PROVIDED INFORMATION section start
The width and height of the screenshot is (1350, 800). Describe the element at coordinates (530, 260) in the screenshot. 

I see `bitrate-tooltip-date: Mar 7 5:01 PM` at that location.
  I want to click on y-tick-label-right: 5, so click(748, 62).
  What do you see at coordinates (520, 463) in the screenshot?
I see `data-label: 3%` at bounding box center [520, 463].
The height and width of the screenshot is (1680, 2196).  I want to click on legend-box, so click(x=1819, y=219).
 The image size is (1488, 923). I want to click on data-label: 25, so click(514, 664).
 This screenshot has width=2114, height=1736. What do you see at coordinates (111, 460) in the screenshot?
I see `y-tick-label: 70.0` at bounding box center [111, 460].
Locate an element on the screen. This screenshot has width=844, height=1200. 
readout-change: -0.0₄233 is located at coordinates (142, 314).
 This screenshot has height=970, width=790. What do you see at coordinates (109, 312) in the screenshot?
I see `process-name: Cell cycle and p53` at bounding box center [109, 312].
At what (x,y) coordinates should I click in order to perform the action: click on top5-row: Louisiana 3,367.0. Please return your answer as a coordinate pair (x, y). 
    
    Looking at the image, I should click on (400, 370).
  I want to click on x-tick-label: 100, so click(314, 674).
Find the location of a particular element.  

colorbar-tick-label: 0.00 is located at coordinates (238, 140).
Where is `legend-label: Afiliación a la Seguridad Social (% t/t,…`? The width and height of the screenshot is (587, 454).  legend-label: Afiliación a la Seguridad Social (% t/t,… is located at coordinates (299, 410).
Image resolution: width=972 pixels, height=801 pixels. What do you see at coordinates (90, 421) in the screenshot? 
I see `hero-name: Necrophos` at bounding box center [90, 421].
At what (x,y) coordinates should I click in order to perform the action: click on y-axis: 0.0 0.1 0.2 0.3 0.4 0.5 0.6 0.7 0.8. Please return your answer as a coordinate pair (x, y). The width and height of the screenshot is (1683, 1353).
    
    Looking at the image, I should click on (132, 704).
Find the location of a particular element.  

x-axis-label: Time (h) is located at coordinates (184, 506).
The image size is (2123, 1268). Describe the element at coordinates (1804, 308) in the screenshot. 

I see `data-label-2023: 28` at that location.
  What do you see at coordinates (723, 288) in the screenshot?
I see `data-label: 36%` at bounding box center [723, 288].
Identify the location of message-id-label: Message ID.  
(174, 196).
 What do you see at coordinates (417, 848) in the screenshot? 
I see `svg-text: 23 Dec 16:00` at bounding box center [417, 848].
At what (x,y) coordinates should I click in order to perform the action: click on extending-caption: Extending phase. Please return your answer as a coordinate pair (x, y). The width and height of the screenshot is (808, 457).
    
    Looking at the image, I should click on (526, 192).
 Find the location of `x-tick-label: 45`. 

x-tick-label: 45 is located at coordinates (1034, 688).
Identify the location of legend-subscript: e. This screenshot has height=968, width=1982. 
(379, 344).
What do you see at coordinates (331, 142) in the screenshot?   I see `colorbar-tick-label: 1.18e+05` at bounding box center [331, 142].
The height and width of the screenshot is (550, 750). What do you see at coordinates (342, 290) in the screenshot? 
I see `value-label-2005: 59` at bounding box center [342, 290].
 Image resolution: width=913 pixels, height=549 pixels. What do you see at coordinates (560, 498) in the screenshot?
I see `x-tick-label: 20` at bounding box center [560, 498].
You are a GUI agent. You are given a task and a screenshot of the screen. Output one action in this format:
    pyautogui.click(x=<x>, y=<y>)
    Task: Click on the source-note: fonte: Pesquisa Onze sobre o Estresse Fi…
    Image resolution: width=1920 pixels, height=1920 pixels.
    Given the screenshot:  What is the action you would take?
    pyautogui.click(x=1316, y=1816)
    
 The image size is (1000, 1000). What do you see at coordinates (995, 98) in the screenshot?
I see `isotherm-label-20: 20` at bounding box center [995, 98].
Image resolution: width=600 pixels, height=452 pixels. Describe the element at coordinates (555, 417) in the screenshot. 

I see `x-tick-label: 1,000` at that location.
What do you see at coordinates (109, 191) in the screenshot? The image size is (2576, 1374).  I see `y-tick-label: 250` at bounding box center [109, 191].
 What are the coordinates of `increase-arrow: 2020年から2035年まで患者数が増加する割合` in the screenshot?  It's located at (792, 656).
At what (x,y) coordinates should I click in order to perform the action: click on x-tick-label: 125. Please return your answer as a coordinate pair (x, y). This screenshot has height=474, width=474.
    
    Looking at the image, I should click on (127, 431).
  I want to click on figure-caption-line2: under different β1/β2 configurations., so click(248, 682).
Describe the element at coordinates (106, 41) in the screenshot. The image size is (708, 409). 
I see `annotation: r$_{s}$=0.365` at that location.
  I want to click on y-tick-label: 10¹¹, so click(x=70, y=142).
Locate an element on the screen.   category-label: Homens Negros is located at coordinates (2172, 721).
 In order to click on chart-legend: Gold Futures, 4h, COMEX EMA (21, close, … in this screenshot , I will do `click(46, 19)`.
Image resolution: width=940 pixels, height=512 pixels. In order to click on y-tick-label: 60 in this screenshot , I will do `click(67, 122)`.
PROVIDED INFORMATION section end
■ **WHAT TO DO**
Could you arrange every line of the records above as a Markdown table with the columns Row and Line, numbering the rows and leaving out blank lines?

■ **WRITTEN ANSWER**
| Row | Line |
|---|---|
| 1 | The width and height of the screenshot is (1350, 800). Describe the element at coordinates (530, 260) in the screenshot.  |
| 2 | I see `bitrate-tooltip-date: Mar 7 5:01 PM` at that location. |
| 3 |   I want to click on y-tick-label-right: 5, so click(748, 62). |
| 4 |   What do you see at coordinates (520, 463) in the screenshot? |
| 5 | I see `data-label: 3%` at bounding box center [520, 463]. |
| 6 | The height and width of the screenshot is (1680, 2196).  I want to click on legend-box, so click(x=1819, y=219). |
| 7 |  The image size is (1488, 923). I want to click on data-label: 25, so click(514, 664). |
| 8 |  This screenshot has width=2114, height=1736. What do you see at coordinates (111, 460) in the screenshot? |
| 9 | I see `y-tick-label: 70.0` at bounding box center [111, 460]. |
| 10 | Locate an element on the screen. This screenshot has width=844, height=1200.  |
| 11 | readout-change: -0.0₄233 is located at coordinates (142, 314). |
| 12 |  This screenshot has height=970, width=790. What do you see at coordinates (109, 312) in the screenshot? |
| 13 | I see `process-name: Cell cycle and p53` at bounding box center [109, 312]. |
| 14 | At what (x,y) coordinates should I click in order to perform the action: click on top5-row: Louisiana 3,367.0. Please return your answer as a coordinate pair (x, y).  |
| 15 |     Looking at the image, I should click on (400, 370). |
| 16 |   I want to click on x-tick-label: 100, so click(314, 674). |
| 17 | Find the location of a particular element.   |
| 18 | colorbar-tick-label: 0.00 is located at coordinates (238, 140). |
| 19 | Where is `legend-label: Afiliación a la Seguridad Social (% t/t,…`? The width and height of the screenshot is (587, 454).  legend-label: Afiliación a la Seguridad Social (% t/t,… is located at coordinates (299, 410). |
| 20 | Image resolution: width=972 pixels, height=801 pixels. What do you see at coordinates (90, 421) in the screenshot?  |
| 21 | I see `hero-name: Necrophos` at bounding box center [90, 421]. |
| 22 | At what (x,y) coordinates should I click in order to perform the action: click on y-axis: 0.0 0.1 0.2 0.3 0.4 0.5 0.6 0.7 0.8. Please return your answer as a coordinate pair (x, y). The width and height of the screenshot is (1683, 1353). |
| 23 |     Looking at the image, I should click on (132, 704). |
| 24 | Find the location of a particular element.   |
| 25 | x-axis-label: Time (h) is located at coordinates (184, 506). |
| 26 | The image size is (2123, 1268). Describe the element at coordinates (1804, 308) in the screenshot.  |
| 27 | I see `data-label-2023: 28` at that location. |
| 28 |   What do you see at coordinates (723, 288) in the screenshot? |
| 29 | I see `data-label: 36%` at bounding box center [723, 288]. |
| 30 | Identify the location of message-id-label: Message ID.   |
| 31 | (174, 196). |
| 32 |  What do you see at coordinates (417, 848) in the screenshot?  |
| 33 | I see `svg-text: 23 Dec 16:00` at bounding box center [417, 848]. |
| 34 | At what (x,y) coordinates should I click in order to perform the action: click on extending-caption: Extending phase. Please return your answer as a coordinate pair (x, y). The width and height of the screenshot is (808, 457). |
| 35 |     Looking at the image, I should click on (526, 192). |
| 36 |  Find the location of `x-tick-label: 45`.  |
| 37 | x-tick-label: 45 is located at coordinates (1034, 688). |
| 38 | Identify the location of legend-subscript: e. This screenshot has height=968, width=1982.  |
| 39 | (379, 344). |
| 40 | What do you see at coordinates (331, 142) in the screenshot?   I see `colorbar-tick-label: 1.18e+05` at bounding box center [331, 142]. |
| 41 | The height and width of the screenshot is (550, 750). What do you see at coordinates (342, 290) in the screenshot?  |
| 42 | I see `value-label-2005: 59` at bounding box center [342, 290]. |
| 43 |  Image resolution: width=913 pixels, height=549 pixels. What do you see at coordinates (560, 498) in the screenshot? |
| 44 | I see `x-tick-label: 20` at bounding box center [560, 498]. |
| 45 | You are a GUI agent. You are given a task and a screenshot of the screen. Output one action in this format: |
| 46 |     pyautogui.click(x=<x>, y=<y>) |
| 47 |     Task: Click on the source-note: fonte: Pesquisa Onze sobre o Estresse Fi… |
| 48 |     Image resolution: width=1920 pixels, height=1920 pixels. |
| 49 |     Given the screenshot:  What is the action you would take? |
| 50 |     pyautogui.click(x=1316, y=1816) |
| 51 |  The image size is (1000, 1000). What do you see at coordinates (995, 98) in the screenshot? |
| 52 | I see `isotherm-label-20: 20` at bounding box center [995, 98]. |
| 53 | Image resolution: width=600 pixels, height=452 pixels. Describe the element at coordinates (555, 417) in the screenshot.  |
| 54 | I see `x-tick-label: 1,000` at that location. |
| 55 | What do you see at coordinates (109, 191) in the screenshot? The image size is (2576, 1374).  I see `y-tick-label: 250` at bounding box center [109, 191]. |
| 56 |  What are the coordinates of `increase-arrow: 2020年から2035年まで患者数が増加する割合` in the screenshot?  It's located at (792, 656). |
| 57 | At what (x,y) coordinates should I click in order to perform the action: click on x-tick-label: 125. Please return your answer as a coordinate pair (x, y). This screenshot has height=474, width=474. |
| 58 |     Looking at the image, I should click on (127, 431). |
| 59 |   I want to click on figure-caption-line2: under different β1/β2 configurations., so click(248, 682). |
| 60 | Describe the element at coordinates (106, 41) in the screenshot. The image size is (708, 409).  |
| 61 | I see `annotation: r$_{s}$=0.365` at that location. |
| 62 |   I want to click on y-tick-label: 10¹¹, so click(x=70, y=142). |
| 63 | Locate an element on the screen.   category-label: Homens Negros is located at coordinates (2172, 721). |
| 64 |  In order to click on chart-legend: Gold Futures, 4h, COMEX EMA (21, close, … in this screenshot , I will do `click(46, 19)`. |
| 65 | Image resolution: width=940 pixels, height=512 pixels. In order to click on y-tick-label: 60 in this screenshot , I will do `click(67, 122)`. |